Andreas Keller: Yes, our aim is to find out more about the so-called post-acute infection syndrome. Many bacterial infectious diseases can be associated with sometimes severe late effects, which often only occur years after infection or after the acute illness. They are then often no longer associated with the previous infection. In cooperation with Alice McHardy's department “Computational Biology for Infection Research” at the Braunschweig Integrated Centre of Systems Biology, we will use AI-supported data analysis to search through existing studies in order to track down the connections between all known bacterial pathogens and documented late effects of infected patients. We want to shed more light on this so that the risk of a post-acute infection syndrome in infectious diseases can be better assessed in future and patients can benefit from better treatment and, in the best case, even prevention. We are focusing our research on the brain, particularly with regard to ageing processes and neurodegenerative diseases such as Alzheimer's and Parkinson's disease. We want to gain a better understanding of the role that infectious diseases can play as triggers or amplifiers. In one of our studies, we were able to show that an infection with SARS-CoV-2 can leave molecular traces in the brain that occur in a similar form in neurodegenerative and other diseases of the central nervous system.

Are there also risks when using AI tools in infection research?

Yang Li: If you simply run data blindly through an AI application and take the results at face value without checking them, that would be negligent and definitely dangerous for later use in infection medicine, yes. It is important to note that the data sets must first be carefully examined, cleaned and prepared for data analysis. Raw data is generally unsuitable here. These preparatory steps mean extra work, but they are absolutely crucial. In addition, the AI tools must be selected according to the research question to be investigated. And last but not least: The analysis results must be carefully checked for plausibility. This means that expertise is required at various levels.

What do you think, is AI the seven-league boot for individualized infection research?
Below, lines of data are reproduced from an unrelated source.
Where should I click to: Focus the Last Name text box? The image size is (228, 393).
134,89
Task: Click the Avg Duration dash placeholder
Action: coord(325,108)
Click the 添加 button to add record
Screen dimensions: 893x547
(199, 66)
Andreas Keller: Yes, absolutely! Perhaps even the seven^x-league boot! The increase in knowledge that AI has made possible in recent years is truly fantastic. And I estimate that it will continue just as rapidly in the future.

Yang Li: It's a really great time to be doing research into individualized infection medicine. And yes, AI is taking us leagues forward in a very short space of time. The data resources and the AI models available are excellent - and they are getting better and better. So it's going to be incredibly exciting!

Our conversation was also exciting - thank you very much!

Interview: Nicole Silbermann

Prof. Yang Li has headed the department “Computational Biology for Individualised Medicine” of the Centre for Individualised Infection Medicine (CiiM), a joint institution of the HZI and Hannover Medical School, since 2019 and has also been appointed Director of CiiM. Her research focuses on understanding the molecular mechanisms of immunological/infectious diseases through the integration of multi-omics data.

Prof. Andreas Keller has headed the department ”Clinical Bioinformatics” at the Helmholtz Institute for Pharmaceutical Research Saarland (HIPS), a site of the HZI in collaboration with Saarland University, since 2022. Additionally, he has held the professorship for Clinical Bioinformatics at Saarland University since 2013. He researches the interaction between bacteria and humans with the aim of finding new natural substances that can serve as the basis for the development of medical active compounds. Another focus of his work is to better understand the influence of infectious diseases on the brain, ageing processes and neurodegenerative diseases of old age.

This text was published in the HZI magazine InFact in the issue Autumn 2024.